There is now a competency certificate as an alternative to the CSEC qualification that includes practical subjects for those disinclined to pursue academic subjects. There is certainly no problem with this, but certain basic skills of literacy and numeracy are required no matter what path a student takes in life, and no one should be studying woodworking or whatever, without being literate and numerate. When the Minister talks about an abundance of resources, therefore, is he referring simply to this relatively new certificate as well as the initial remedial class, or has his ministry put other resources at the disposal of head teachers to enable them to deal with low achievers in all the secondary grades on an ongoing basis?

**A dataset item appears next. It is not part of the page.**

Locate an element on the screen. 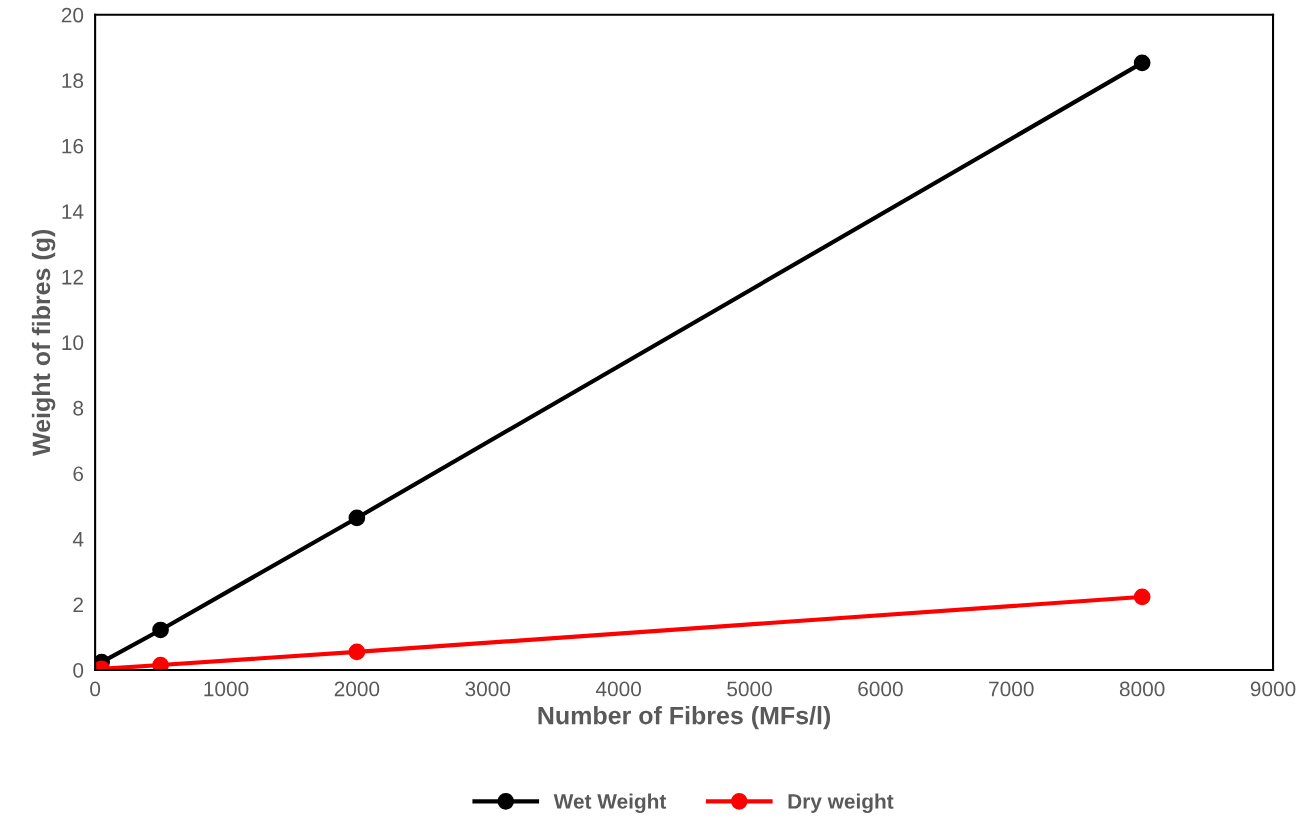  y-tick-label: 18 is located at coordinates (73, 81).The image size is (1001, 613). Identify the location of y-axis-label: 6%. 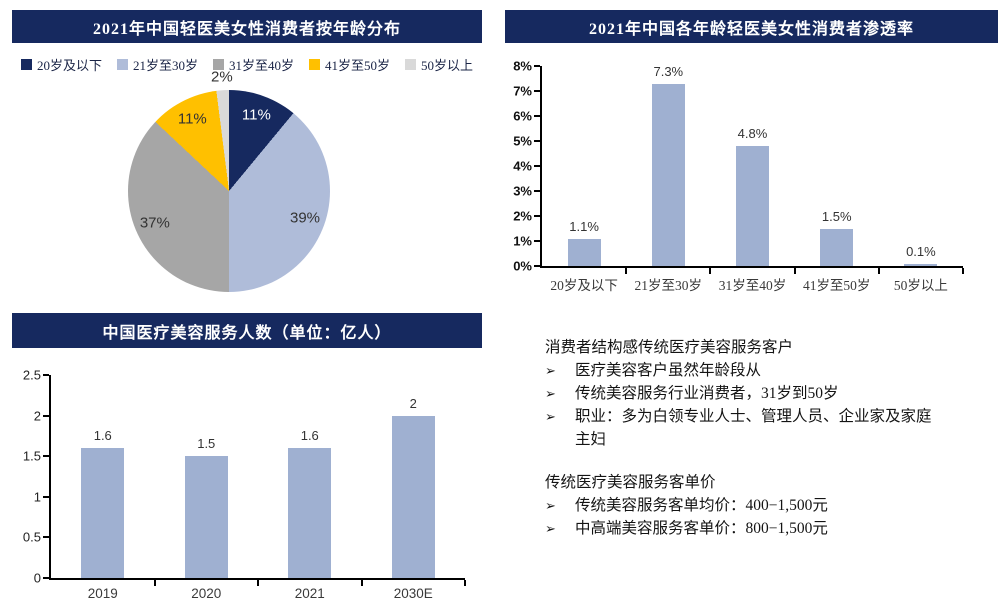
(522, 116).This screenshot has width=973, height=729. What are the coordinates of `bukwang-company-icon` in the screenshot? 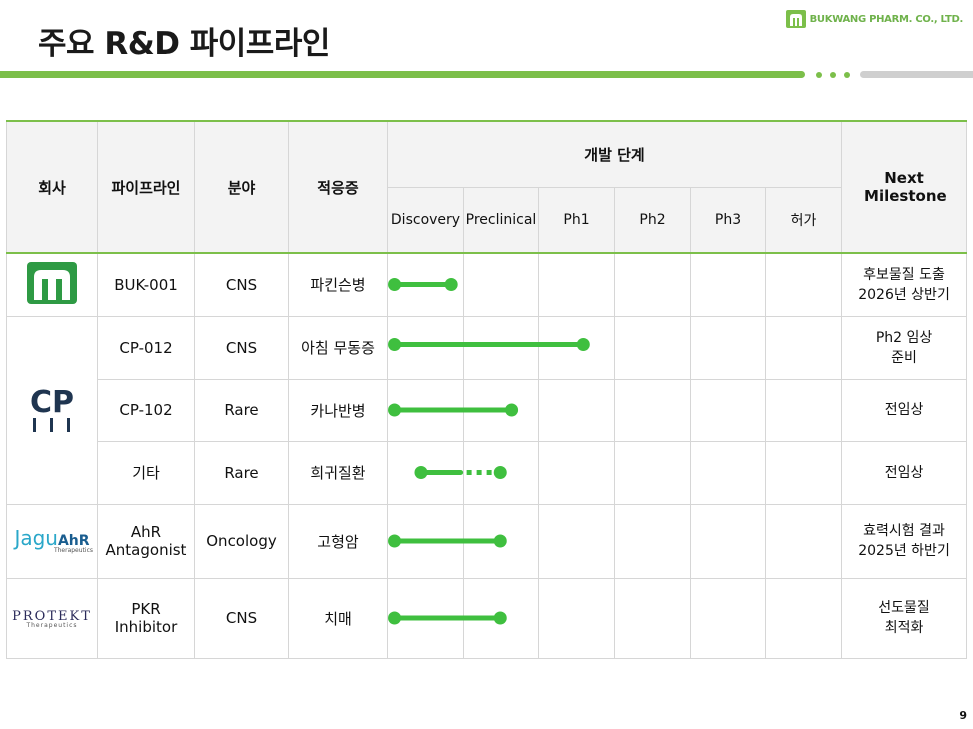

It might be observed as already mentioned above, that more important than anything else in dealing with teenage illiteracy is trained, or at least, experienced specialists in the field. Exactly how many of those have been deployed in the secondary level schools? Are there enough of them to cope with very low achievers at all grades? If, as said above, the Minister simply expects the ordinary secondary school staff to take over students with special learning difficulties after the first year and accommodate them within the normal class of thirty or whatever, he is simply not serious. As things stand, the education system is very short of competent, qualified teachers, in addition to which discipline is a problem in some urban schools, supplying another constraint on learning. As it is, unless Mr Baksh provides some details, he will open himself to the accusation that he has just set up a formula which will allow him to blame the schools when his scheme fails.

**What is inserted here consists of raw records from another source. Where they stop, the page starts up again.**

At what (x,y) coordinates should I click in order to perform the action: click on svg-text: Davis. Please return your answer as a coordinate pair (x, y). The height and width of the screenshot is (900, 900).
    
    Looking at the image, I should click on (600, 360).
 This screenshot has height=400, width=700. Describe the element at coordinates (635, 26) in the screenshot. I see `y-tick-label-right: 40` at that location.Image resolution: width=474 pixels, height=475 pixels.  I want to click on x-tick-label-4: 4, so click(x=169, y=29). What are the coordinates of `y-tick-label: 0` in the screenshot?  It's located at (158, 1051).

He has now said that the automatic promotion policy will be reviewed in a year or two to see its effect. He had already informed the media that it was introduced in the first place to try and stem the drop-out rate, although exactly how it would achieve that in the absence of ongoing remedial classes was not made clear. Mr Baksh spent some of the time at his briefing lambasting Mr Thomas’s school – some of his complaints related to bureaucratic matters rather than pedagogical ones – and alluded to the poor results of the Grade Nine Assessment there. He subsequently conceded that the school’s CSEC results, however, were of an acceptable standard. “And this is the pint I’m trying to make,” he was quoted as saying, “Automatic promotion has worked.” Well hardly, if it was only instituted this year.
After reciting a list of Christianburg Secondary’s shortcomings (Mr Thomas was the target really), Minister Baksh asked rhetorically, “What kind of school is this?” A more appropriate question would have been perhaps, “What kind of ministry is this?”